I had high hopes for A Kind of Self as the book blurb sounded interesting and it is set during my once favorite time in Miami, Art Week. Unfortunately, like Art Week in more recent years, the sheen and excitement of what could be is buried under so much spurious and superficial nonsense that 20% into the story I was ready for the experience to be over. While I did ultimately finish the novel, the experience left me feeling most like the character Pascale. Pascale was entrapped and betrayed by Slaht, a narcissistic sociopath; his goal was to destroy her and rob her of her dignity.

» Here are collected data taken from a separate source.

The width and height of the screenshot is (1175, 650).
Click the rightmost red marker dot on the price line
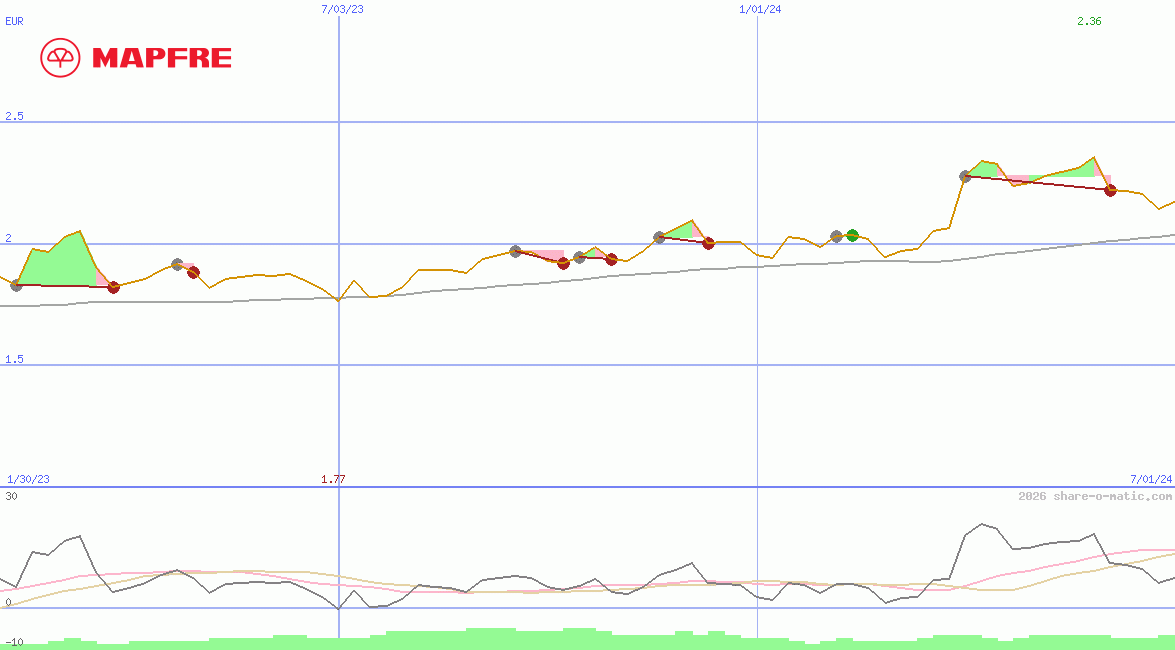pos(1110,190)
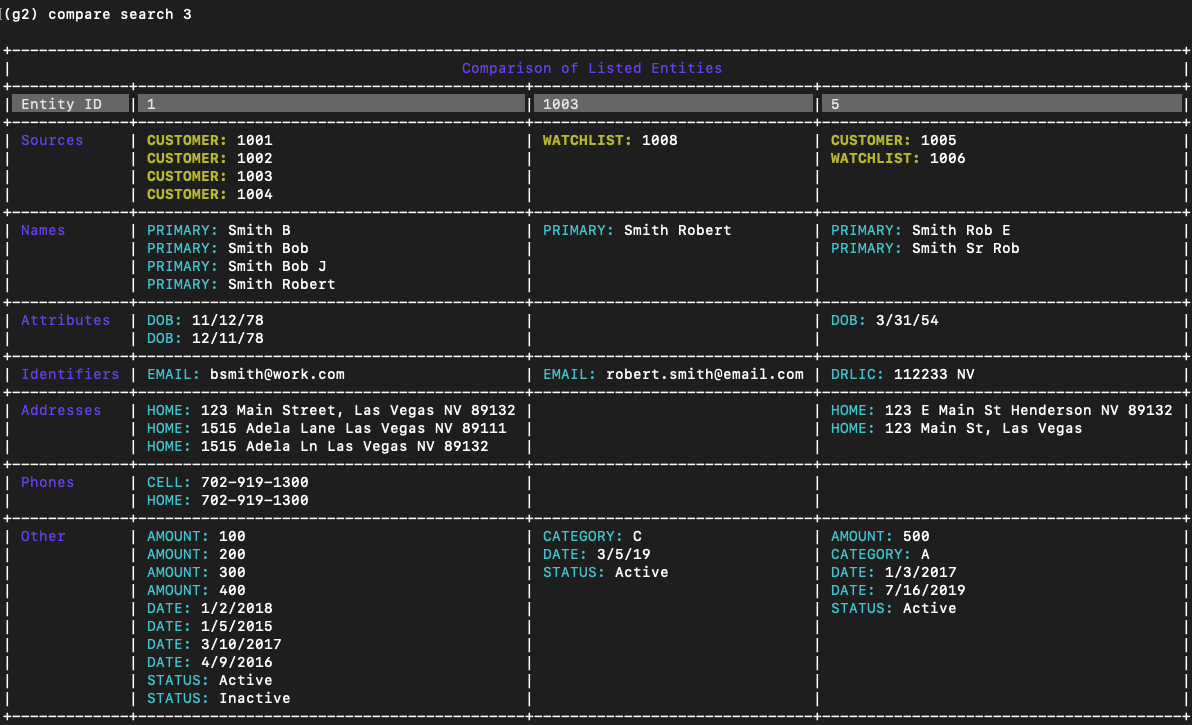
Task: Select the Sources row label
Action: (x=52, y=140)
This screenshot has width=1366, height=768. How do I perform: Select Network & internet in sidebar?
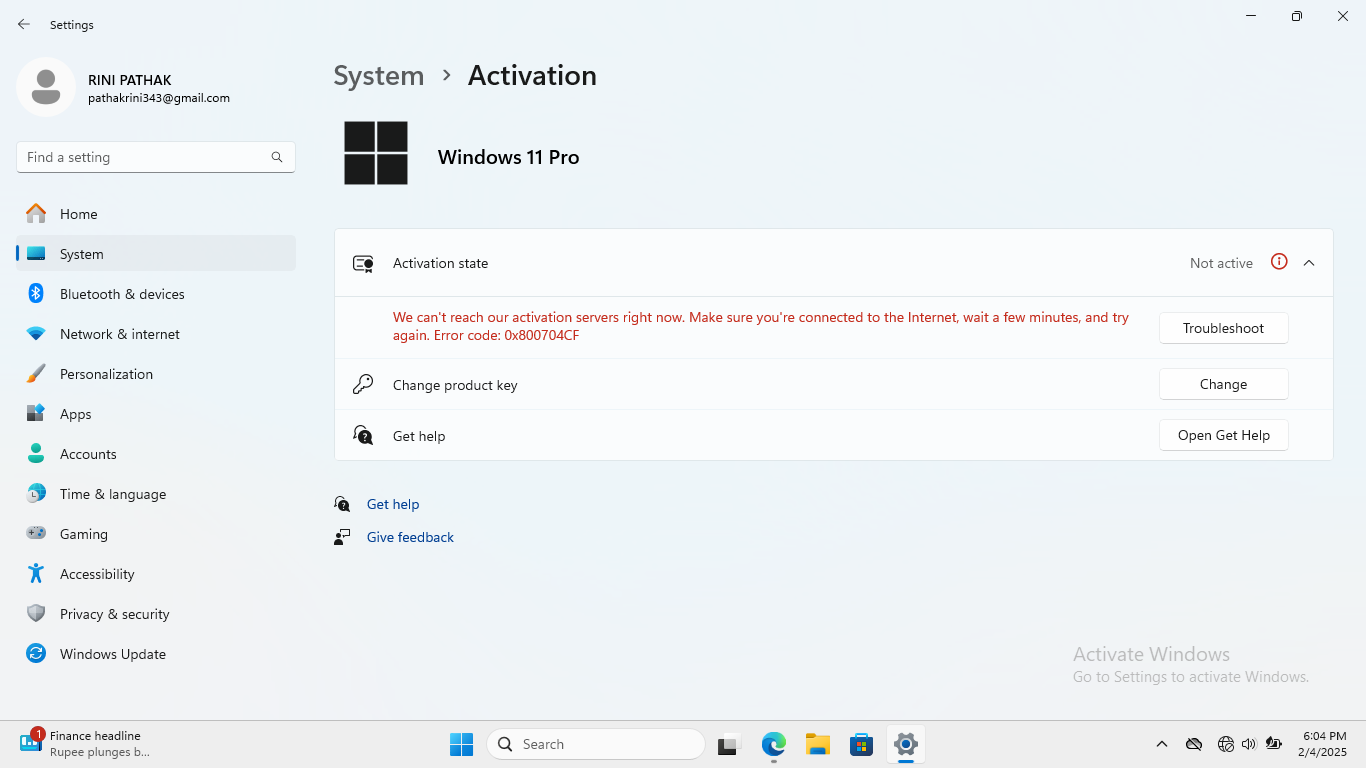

The book opens focused on Cleo. How she is described and her dizzying response to an awkward pass made by her client, including incomprehensible use of archaic Greek and German sentences and suggestions of old mythologies is weird. After this long introduction to Cleo and the fumbled attempts at romance by her client Staecker we never hear from Cleo again. The story moves on to Staecker and the rich sociopath, Slaht. Slaht meets Rosemary and Pascale at a bar in New York and after much cajoling talks them into joining him and Staecker on a private jet flight to Miami. We have the briefest of interruptions in the primary story of Slaht and Pascale to be introduced to Verdoyer, an art collector, and Peels, an archaeologist, with very little impact or connection to the rest of the larger narrative. To suggest, as the blurb does, that “all is revealed…paths cross in serendipity” is quite the stretch. For a book that takes place over one weekend, very little happens aside from mountains of oddly strung together prose in pseudo intellectual blah blah.
This novel may be for someone, but it most certainly was not for me. Perhaps this book found me at the wrong time and place, which thoroughly colored my judgement and enjoyment. I will say the random cultural references and otherwise original use of language was interesting, it just became tiring and was not enough to make this a worthwhile read for me.
Thank you to BookSirens for the free advance review copy I received. I appreciate the opportunity to read and review this book and I do so voluntarily.